Kane County, Utah, has just won another important victory in the ongoing dispute over control of roads across public lands. An en banc panel of the 10th Circuit Court of Appeals on Tuesday ruled in favor of Kane County and dealt a major blow to Utah wilderness groups fighting over who owns a handful of back roads in rural Kane County. Click here to read the actual decision.
The case arose from a Kane County ordinance that sought to assert the County’s authority over RS 2477 rights of way within the Grand Staircase-Escalante National Monument. The Court’s decision marks a welcome reversal in favor of Kane County.

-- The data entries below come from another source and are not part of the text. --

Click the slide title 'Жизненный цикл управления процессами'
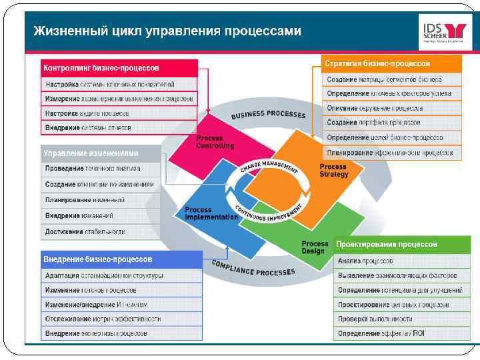pos(167,31)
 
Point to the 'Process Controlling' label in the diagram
pos(215,142)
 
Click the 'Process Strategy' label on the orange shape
pos(333,171)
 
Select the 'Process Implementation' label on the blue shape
pos(211,213)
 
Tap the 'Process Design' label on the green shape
pos(315,247)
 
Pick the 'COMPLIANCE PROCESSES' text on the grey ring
pos(253,268)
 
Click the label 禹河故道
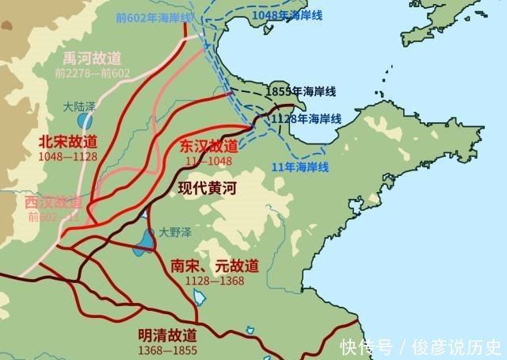tap(93, 59)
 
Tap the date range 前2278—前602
tap(92, 73)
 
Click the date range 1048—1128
tap(68, 156)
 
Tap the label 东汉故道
tap(208, 146)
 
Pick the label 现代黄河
tap(208, 189)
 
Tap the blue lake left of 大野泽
tap(146, 240)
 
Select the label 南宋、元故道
tap(214, 266)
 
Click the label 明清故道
tap(168, 335)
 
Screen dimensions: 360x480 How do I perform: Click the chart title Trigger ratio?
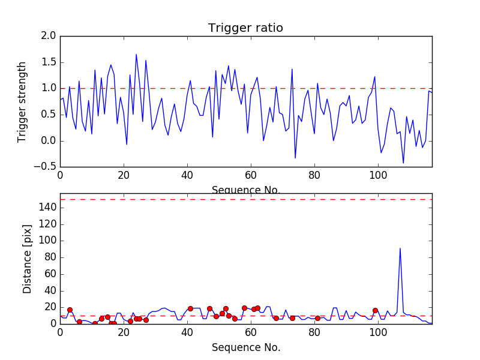[x=245, y=28]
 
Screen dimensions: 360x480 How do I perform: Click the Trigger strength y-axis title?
[x=22, y=101]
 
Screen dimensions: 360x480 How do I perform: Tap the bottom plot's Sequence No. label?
[x=245, y=347]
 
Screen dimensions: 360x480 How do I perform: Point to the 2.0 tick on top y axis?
[x=49, y=36]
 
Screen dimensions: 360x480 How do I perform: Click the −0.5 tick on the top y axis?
[x=46, y=167]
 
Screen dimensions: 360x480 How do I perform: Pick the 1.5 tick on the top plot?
[x=49, y=62]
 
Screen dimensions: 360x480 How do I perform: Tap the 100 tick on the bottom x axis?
[x=378, y=332]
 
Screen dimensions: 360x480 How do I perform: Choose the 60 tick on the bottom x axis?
[x=251, y=332]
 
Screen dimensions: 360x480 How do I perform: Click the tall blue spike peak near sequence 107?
[x=400, y=248]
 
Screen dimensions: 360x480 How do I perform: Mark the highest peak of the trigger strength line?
[x=136, y=55]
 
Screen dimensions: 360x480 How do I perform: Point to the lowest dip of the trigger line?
[x=403, y=163]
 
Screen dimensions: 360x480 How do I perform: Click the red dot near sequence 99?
[x=375, y=311]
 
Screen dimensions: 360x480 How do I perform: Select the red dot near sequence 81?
[x=317, y=318]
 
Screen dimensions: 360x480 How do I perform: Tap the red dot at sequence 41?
[x=190, y=308]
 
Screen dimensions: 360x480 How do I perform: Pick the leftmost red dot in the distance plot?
[x=70, y=310]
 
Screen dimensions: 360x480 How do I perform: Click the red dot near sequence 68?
[x=276, y=318]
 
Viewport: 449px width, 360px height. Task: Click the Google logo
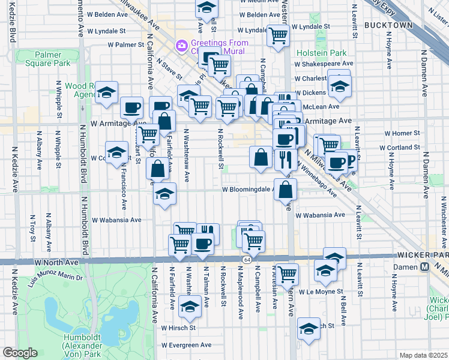click(x=20, y=353)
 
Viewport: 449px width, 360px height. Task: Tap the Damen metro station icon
click(x=424, y=266)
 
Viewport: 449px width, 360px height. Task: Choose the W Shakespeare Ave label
click(x=324, y=63)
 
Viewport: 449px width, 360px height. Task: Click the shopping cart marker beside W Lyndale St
click(x=278, y=35)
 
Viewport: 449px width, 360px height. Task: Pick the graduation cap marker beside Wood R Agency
click(x=107, y=92)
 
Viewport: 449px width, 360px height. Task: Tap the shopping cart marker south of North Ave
click(x=288, y=274)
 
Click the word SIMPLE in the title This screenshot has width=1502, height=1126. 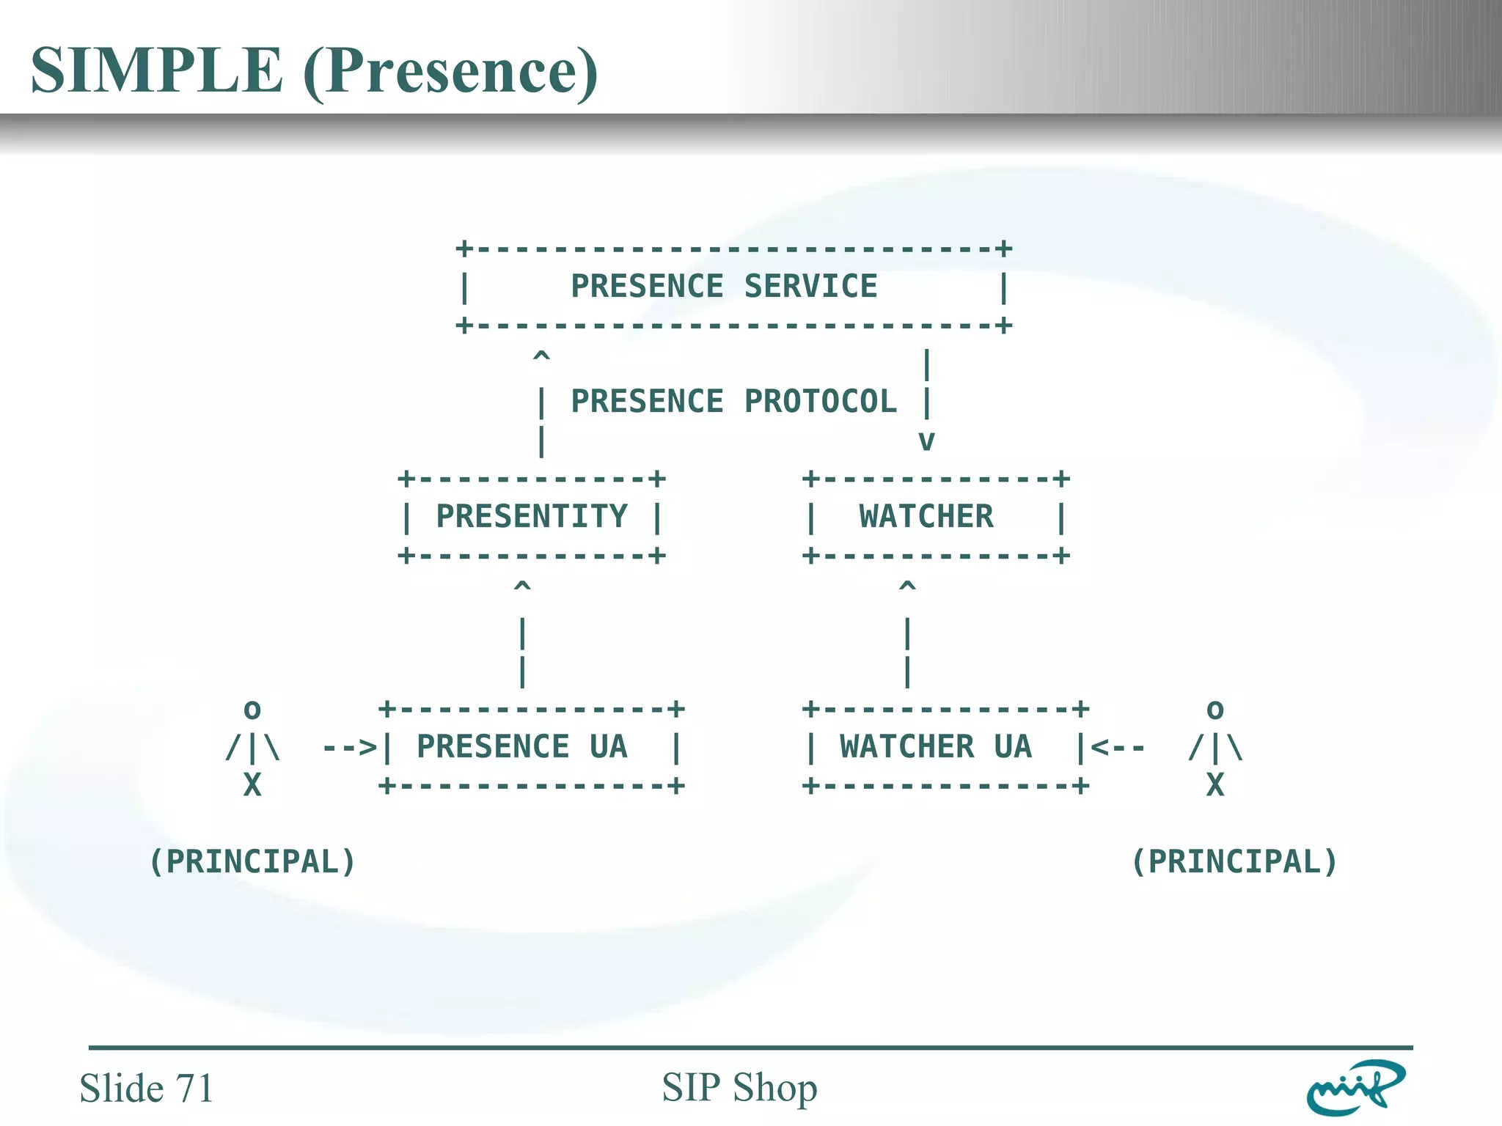(x=156, y=70)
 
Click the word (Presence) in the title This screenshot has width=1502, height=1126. (x=450, y=72)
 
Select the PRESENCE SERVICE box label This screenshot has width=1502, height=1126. (x=723, y=286)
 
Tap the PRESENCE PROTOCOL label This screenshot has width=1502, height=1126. (x=733, y=402)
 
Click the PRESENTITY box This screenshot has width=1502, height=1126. (x=531, y=517)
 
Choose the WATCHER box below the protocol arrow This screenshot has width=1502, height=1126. (x=926, y=517)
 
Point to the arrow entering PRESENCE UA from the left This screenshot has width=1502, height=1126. (x=350, y=748)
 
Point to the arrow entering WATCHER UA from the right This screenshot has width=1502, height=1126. (x=1118, y=748)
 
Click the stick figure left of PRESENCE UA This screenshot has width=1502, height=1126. (x=252, y=748)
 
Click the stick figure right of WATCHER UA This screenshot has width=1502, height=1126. (x=1215, y=748)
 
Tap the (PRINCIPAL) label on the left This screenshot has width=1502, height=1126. (x=252, y=862)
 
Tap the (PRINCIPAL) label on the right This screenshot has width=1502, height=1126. (x=1234, y=862)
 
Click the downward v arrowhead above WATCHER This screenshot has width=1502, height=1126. (x=926, y=441)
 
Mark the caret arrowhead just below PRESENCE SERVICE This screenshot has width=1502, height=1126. (x=541, y=357)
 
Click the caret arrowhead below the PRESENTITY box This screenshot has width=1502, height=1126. (x=522, y=586)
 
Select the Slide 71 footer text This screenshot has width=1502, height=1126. (x=146, y=1088)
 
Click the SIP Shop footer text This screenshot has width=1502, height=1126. (x=739, y=1088)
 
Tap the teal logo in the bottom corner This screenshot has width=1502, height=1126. (x=1355, y=1088)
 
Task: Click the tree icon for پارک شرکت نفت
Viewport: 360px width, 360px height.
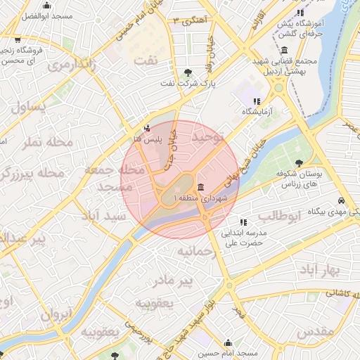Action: pos(188,72)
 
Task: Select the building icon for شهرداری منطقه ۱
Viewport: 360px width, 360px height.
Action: pos(202,187)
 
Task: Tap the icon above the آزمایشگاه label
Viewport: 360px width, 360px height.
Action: pos(265,101)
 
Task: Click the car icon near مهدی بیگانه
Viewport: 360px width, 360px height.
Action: pos(340,200)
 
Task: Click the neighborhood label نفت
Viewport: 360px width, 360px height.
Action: pos(146,60)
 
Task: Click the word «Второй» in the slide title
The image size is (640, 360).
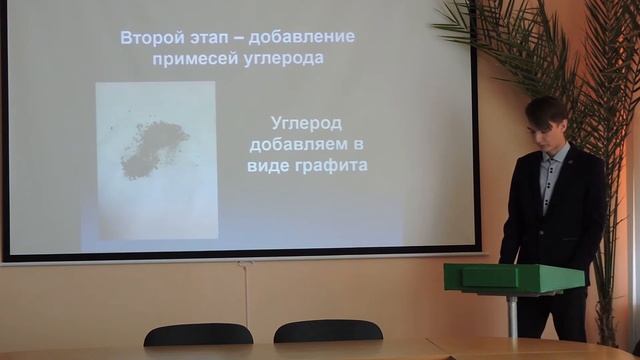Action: point(146,38)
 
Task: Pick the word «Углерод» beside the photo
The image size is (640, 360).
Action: point(306,123)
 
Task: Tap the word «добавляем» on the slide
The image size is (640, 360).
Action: point(306,144)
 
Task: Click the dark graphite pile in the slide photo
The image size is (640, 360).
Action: point(152,147)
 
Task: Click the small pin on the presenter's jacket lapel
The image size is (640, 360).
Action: point(566,156)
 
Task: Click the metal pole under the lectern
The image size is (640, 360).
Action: point(512,316)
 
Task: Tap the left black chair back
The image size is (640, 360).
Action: point(198,334)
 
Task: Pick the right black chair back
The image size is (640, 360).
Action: point(327,331)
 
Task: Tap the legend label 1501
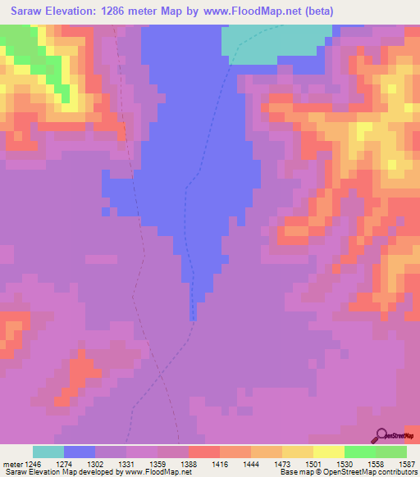[313, 463]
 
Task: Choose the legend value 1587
[405, 463]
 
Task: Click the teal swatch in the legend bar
[48, 452]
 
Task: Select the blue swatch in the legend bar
[80, 452]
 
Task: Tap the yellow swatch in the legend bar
[329, 452]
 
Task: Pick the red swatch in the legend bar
[204, 452]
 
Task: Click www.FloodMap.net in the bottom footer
[157, 472]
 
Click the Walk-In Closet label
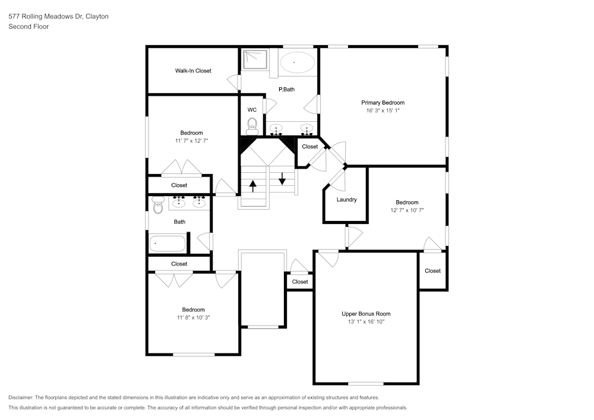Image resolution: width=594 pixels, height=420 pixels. (193, 71)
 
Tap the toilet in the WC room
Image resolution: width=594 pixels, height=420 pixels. (252, 125)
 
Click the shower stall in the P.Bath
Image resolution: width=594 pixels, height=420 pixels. (255, 59)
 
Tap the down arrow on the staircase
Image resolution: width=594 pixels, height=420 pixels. (282, 177)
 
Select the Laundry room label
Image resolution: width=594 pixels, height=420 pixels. (346, 200)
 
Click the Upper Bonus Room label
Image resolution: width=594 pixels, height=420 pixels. (366, 314)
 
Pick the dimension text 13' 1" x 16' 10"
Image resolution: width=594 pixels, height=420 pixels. (366, 321)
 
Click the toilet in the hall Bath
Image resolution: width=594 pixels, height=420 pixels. (157, 206)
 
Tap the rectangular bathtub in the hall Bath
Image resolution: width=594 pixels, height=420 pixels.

Originally, the County requested that BLM remove closure signs on some of the asserted RS 2477 routes which the BLM had failed to designate as open for use. Essentially attempting to stand in the legal shoes of the United States, the Wilderness Society and Southern Utah Wilderness Alliance filed suit and, in spite of the County’s motion to dismiss, the preservationists won in the district court.
Upon appeal of the district court’s decision, a three-judge panel of the 10th Circuit Court affirmed the district court’s decision, but also voted to rehear the case en banc or full bench. In the en banc hearing, the majority decision remarkably reverses the district court’s decision and directs the district court to dismiss their case. The decision, which turns on technical legal questions involving “prudential standing,” was joined by six of the eleven judges, with three judges concurring in the result. The remaining two judges vigorously dissented, claiming the decision “grants , and every other state and local government in the circuit… a green light to flout federal law.”
The decision addresses many RS 2477 issues and other procedural matters that may have broader implications in public lands litigation.